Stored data
** start **

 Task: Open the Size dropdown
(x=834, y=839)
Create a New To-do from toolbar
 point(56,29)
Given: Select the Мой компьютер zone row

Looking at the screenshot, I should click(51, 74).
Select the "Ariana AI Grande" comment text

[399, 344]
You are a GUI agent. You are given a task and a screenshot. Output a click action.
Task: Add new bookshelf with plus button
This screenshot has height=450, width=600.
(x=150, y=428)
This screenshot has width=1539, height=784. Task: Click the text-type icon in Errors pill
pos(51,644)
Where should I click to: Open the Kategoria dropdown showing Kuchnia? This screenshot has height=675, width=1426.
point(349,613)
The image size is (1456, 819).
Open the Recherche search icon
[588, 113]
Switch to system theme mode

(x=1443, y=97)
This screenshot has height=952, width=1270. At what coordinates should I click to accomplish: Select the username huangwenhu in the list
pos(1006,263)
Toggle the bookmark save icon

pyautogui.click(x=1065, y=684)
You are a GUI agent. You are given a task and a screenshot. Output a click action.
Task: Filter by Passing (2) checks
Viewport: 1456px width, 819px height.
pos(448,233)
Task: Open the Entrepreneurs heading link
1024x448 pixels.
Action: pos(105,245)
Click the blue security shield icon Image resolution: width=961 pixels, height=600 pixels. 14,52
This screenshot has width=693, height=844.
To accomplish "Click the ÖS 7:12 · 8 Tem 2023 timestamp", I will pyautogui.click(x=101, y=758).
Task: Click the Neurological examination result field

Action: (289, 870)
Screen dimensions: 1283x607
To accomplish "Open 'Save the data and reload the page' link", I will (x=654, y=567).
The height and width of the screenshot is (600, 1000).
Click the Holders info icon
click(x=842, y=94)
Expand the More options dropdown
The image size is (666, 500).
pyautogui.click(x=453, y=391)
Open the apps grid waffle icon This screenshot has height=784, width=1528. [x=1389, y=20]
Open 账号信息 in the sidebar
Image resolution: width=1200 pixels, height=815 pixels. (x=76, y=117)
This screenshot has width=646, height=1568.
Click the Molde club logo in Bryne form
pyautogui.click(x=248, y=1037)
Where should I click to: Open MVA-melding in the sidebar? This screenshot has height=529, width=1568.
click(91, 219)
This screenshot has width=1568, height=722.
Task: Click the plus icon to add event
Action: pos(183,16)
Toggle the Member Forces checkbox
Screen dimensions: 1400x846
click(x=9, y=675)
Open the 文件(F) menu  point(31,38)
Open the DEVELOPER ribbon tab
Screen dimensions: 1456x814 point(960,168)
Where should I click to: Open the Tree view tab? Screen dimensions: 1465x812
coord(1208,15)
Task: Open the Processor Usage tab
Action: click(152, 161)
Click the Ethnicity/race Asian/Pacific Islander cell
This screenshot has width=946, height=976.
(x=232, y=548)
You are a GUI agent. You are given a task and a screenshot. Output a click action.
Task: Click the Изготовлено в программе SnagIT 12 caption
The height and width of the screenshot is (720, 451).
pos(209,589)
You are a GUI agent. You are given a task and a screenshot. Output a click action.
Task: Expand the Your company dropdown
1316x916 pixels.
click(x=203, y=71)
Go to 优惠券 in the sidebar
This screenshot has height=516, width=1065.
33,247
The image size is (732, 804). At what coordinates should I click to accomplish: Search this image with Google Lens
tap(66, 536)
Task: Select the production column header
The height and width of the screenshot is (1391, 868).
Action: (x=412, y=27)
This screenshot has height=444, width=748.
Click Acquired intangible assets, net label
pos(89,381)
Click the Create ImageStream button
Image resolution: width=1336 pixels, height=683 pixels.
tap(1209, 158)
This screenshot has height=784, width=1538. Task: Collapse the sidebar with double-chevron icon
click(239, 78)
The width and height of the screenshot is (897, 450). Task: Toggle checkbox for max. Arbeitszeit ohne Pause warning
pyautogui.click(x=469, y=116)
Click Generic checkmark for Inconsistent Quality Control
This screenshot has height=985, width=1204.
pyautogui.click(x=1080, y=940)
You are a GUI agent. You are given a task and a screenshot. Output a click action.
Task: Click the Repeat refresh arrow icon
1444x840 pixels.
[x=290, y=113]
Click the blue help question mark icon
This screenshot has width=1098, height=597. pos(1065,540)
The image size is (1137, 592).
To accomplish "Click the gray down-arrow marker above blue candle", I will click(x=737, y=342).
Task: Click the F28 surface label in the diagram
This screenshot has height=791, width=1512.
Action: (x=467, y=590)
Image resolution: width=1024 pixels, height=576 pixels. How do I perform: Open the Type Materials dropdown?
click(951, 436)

** end **

Copy the rows of the stored data above, from the very first row through the row containing "Click the blue security", without any changes.

 Task: Open the Size dropdown
(x=834, y=839)
Create a New To-do from toolbar
 point(56,29)
Given: Select the Мой компьютер zone row

Looking at the screenshot, I should click(51, 74).
Select the "Ariana AI Grande" comment text

[399, 344]
You are a GUI agent. You are given a task and a screenshot. Output a click action.
Task: Add new bookshelf with plus button
This screenshot has height=450, width=600.
(x=150, y=428)
This screenshot has width=1539, height=784. Task: Click the text-type icon in Errors pill
pos(51,644)
Where should I click to: Open the Kategoria dropdown showing Kuchnia? This screenshot has height=675, width=1426.
point(349,613)
The image size is (1456, 819).
Open the Recherche search icon
[588, 113]
Switch to system theme mode

(x=1443, y=97)
This screenshot has height=952, width=1270. At what coordinates should I click to accomplish: Select the username huangwenhu in the list
pos(1006,263)
Toggle the bookmark save icon

pyautogui.click(x=1065, y=684)
You are a GUI agent. You are given a task and a screenshot. Output a click action.
Task: Filter by Passing (2) checks
Viewport: 1456px width, 819px height.
pos(448,233)
Task: Open the Entrepreneurs heading link
1024x448 pixels.
Action: pos(105,245)
Click the blue security shield icon Image resolution: width=961 pixels, height=600 pixels. 14,52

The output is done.